Salvador Kaçaj

Personal information
- Date of birth: 23 October 1967 (age 58)
- Place of birth: Lezhë, Albania
- Height: 1.86 m (6 ft 1 in)
- Position: Midfielder

Senior career*
- Years: Team / Apps / (Gls)
- 1985–1990: Besëlidhja
- 1990–1991: Skënderbeu
- 1990–1991: Kalotheas
- 1992–1994: Athinaikos
- 1994–1995: Olympiakos Nicosia / 28 / (4)
- 1995–1997: Omonia Nicosia
- 1997–1998: Levadiakos
- 1998–2000: Vllaznia / 11 / (1)

International career
- 1991–1996: Albania / 18 / (1)

= Salvador Kaçaj =

Albanian footballer

Salvador Kaçaj (born 23 October 1967) is a retired Albanian footballer who played as a midfielder.

==Club career==
Kaçaj began playing football in Albania with the club Besëlidhja Lezhë, and moved to Greece in 1991. After one season in the Greek third division with Kallithea F.C., he joined Athinaikos F.C. in the Greek first division for two seasons.

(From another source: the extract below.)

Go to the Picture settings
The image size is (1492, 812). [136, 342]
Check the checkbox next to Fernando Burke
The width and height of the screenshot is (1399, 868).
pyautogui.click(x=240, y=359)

After three seasons in Cyprus with AC Omonia, he returned to Greece to play for Levadiakos in the Greek Beta Ethniki.

==International career==
He made his debut for Albania in a September 1991 friendly match against Greece and earned a total of 18 caps, scoring 1 goal. His final international was a June 1997 FIFA World Cup qualification match away against Portugal.

==Post-football career==
Kaçaj has a legal degree as well as a business degree that he earned by attending university in New York. He was presented with the title "Master of the sport" and decorated with "Gold Medal". Kaçaj is now married with four children. His nephew David Kaçaj played briefly for KF Tërbuni Pukë in the Kategoria Superiore.

In May 2011, Kaçaj was elected town mayor of Shëngjin, a small touristic coastal town situated in Lezhë District.